= Problem =
Reproduce the items below from the line containing "This screenshot has width=1080, height=752." down to the line containing "I will 354,78.", requests included, and shift every coordinate in the answers up by 23.

Source data:

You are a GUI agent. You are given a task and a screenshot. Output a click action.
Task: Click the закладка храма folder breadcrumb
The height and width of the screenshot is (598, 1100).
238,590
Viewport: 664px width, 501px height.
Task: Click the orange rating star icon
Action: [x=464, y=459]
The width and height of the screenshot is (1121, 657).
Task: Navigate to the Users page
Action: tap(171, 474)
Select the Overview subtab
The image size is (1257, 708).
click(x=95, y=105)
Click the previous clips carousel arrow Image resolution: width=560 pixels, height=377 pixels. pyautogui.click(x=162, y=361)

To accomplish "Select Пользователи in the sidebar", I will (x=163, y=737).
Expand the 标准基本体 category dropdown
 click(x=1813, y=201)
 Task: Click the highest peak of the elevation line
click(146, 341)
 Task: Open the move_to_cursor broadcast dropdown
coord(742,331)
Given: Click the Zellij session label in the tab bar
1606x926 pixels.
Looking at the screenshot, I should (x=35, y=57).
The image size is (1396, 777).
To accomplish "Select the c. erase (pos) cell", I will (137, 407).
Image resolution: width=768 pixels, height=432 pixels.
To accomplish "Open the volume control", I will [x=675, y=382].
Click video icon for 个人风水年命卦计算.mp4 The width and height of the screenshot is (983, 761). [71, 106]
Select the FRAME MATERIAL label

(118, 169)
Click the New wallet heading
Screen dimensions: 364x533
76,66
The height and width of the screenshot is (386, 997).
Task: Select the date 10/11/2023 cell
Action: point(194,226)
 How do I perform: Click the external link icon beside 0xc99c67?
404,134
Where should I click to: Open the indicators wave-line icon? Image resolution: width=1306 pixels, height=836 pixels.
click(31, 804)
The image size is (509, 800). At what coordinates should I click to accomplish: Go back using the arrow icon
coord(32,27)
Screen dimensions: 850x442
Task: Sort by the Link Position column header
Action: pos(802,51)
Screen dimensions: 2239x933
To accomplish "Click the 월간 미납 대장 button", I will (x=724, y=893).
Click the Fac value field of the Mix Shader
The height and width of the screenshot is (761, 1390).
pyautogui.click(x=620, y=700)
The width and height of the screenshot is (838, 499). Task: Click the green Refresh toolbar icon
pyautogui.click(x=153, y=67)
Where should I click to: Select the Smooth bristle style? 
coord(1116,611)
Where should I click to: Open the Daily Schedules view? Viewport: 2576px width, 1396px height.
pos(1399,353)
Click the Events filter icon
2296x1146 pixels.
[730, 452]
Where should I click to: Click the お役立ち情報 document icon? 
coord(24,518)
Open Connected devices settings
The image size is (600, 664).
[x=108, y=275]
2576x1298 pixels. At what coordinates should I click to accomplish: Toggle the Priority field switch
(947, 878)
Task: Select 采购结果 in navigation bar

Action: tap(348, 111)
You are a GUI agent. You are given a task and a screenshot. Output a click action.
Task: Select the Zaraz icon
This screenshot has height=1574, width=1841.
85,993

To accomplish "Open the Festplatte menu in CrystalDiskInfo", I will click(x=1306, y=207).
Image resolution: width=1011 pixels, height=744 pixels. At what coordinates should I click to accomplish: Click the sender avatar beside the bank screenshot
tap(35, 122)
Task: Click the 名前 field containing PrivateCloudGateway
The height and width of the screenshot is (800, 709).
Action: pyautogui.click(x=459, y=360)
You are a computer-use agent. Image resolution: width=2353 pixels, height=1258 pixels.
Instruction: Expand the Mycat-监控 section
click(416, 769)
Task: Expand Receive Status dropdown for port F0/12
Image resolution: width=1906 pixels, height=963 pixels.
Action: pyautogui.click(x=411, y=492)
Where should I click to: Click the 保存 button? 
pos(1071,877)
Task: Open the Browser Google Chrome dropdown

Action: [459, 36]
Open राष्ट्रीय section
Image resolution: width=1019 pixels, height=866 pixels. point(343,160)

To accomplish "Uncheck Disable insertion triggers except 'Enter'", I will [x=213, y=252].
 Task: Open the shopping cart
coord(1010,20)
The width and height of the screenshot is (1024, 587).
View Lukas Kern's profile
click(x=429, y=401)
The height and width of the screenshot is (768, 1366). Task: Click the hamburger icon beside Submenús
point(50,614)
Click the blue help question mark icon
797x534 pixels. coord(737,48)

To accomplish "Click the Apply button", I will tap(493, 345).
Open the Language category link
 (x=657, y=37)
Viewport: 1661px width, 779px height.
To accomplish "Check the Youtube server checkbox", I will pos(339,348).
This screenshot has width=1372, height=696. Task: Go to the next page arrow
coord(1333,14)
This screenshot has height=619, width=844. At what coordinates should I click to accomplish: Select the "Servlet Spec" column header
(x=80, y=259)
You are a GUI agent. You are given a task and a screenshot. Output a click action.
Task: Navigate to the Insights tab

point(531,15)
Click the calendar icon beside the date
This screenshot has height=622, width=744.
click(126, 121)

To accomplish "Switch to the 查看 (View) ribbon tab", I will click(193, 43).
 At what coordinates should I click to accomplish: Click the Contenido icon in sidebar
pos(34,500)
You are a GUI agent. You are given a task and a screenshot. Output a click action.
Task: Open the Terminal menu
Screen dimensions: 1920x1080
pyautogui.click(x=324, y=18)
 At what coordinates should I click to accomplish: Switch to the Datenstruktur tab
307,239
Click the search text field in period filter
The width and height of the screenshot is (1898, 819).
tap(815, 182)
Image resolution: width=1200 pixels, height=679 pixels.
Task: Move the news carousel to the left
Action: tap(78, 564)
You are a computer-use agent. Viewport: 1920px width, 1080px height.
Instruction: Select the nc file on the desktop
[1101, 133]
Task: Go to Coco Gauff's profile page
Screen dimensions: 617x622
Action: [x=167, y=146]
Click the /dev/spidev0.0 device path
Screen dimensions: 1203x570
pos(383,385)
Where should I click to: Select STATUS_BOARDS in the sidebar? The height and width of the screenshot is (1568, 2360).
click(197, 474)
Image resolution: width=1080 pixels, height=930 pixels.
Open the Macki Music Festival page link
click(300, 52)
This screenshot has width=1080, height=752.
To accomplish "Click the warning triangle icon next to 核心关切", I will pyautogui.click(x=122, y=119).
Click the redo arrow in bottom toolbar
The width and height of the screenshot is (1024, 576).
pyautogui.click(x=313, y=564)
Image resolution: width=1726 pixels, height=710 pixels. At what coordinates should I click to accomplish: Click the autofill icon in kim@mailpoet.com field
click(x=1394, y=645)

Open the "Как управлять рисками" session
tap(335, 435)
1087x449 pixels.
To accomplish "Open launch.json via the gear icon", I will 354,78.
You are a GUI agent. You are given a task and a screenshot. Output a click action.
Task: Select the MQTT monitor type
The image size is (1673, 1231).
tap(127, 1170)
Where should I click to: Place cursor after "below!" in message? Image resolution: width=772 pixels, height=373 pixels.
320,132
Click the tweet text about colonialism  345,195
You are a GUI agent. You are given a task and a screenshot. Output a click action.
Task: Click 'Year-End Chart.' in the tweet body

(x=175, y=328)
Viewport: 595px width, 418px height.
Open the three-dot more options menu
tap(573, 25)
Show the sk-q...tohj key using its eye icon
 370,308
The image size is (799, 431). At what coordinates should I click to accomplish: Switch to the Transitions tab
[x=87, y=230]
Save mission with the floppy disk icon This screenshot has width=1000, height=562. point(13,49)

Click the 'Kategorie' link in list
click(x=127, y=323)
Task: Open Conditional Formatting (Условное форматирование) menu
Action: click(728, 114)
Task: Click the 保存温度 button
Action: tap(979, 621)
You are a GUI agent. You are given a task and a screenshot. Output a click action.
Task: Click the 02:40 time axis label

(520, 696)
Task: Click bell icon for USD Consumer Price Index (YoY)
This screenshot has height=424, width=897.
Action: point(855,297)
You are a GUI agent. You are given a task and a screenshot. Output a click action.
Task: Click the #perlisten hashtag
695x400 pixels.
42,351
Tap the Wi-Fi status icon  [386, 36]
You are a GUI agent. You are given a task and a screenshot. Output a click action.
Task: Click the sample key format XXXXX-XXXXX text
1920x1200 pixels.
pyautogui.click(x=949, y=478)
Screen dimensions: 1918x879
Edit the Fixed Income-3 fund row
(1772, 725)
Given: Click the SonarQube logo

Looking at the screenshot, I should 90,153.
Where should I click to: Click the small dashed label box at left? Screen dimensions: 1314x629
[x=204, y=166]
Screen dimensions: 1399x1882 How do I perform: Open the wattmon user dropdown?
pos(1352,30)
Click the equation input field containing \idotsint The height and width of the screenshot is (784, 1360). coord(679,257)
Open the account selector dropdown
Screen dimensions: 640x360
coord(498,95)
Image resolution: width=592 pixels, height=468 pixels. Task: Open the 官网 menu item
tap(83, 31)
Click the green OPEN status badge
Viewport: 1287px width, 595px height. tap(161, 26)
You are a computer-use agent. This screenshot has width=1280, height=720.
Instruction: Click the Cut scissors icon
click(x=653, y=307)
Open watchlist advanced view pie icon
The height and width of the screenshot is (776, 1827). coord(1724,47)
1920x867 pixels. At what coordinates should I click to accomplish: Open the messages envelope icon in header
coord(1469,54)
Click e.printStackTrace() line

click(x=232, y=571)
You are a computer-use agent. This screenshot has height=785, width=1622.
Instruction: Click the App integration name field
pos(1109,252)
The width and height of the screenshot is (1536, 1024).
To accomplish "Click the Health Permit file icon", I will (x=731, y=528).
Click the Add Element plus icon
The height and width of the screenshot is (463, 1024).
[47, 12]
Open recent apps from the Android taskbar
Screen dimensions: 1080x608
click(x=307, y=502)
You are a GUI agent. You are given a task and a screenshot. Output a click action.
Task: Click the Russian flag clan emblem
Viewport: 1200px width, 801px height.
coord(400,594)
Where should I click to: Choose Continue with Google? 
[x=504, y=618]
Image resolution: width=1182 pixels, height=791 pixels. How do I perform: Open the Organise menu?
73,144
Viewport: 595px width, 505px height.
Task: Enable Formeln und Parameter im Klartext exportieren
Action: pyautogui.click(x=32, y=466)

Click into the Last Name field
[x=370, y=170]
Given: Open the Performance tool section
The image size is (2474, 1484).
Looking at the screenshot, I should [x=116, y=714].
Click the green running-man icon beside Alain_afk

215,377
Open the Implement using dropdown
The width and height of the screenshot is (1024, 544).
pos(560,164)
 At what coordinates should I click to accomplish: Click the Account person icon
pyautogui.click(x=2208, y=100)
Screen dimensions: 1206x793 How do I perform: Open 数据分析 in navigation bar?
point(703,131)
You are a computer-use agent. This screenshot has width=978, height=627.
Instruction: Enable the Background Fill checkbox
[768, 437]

= Correct answer =
This screenshot has width=1080, height=752.
To accomplish "Click the warning triangle icon next to 核心关切", I will pyautogui.click(x=145, y=142).
Click the redo arrow in bottom toolbar
The width and height of the screenshot is (1024, 576).
pyautogui.click(x=336, y=587)
Image resolution: width=1726 pixels, height=710 pixels. At what coordinates should I click to accomplish: Click the autofill icon in kim@mailpoet.com field
click(x=1417, y=668)

Open the "Как управлять рисками" session
tap(358, 458)
1087x449 pixels.
To accomplish "Open launch.json via the gear icon", I will 377,101.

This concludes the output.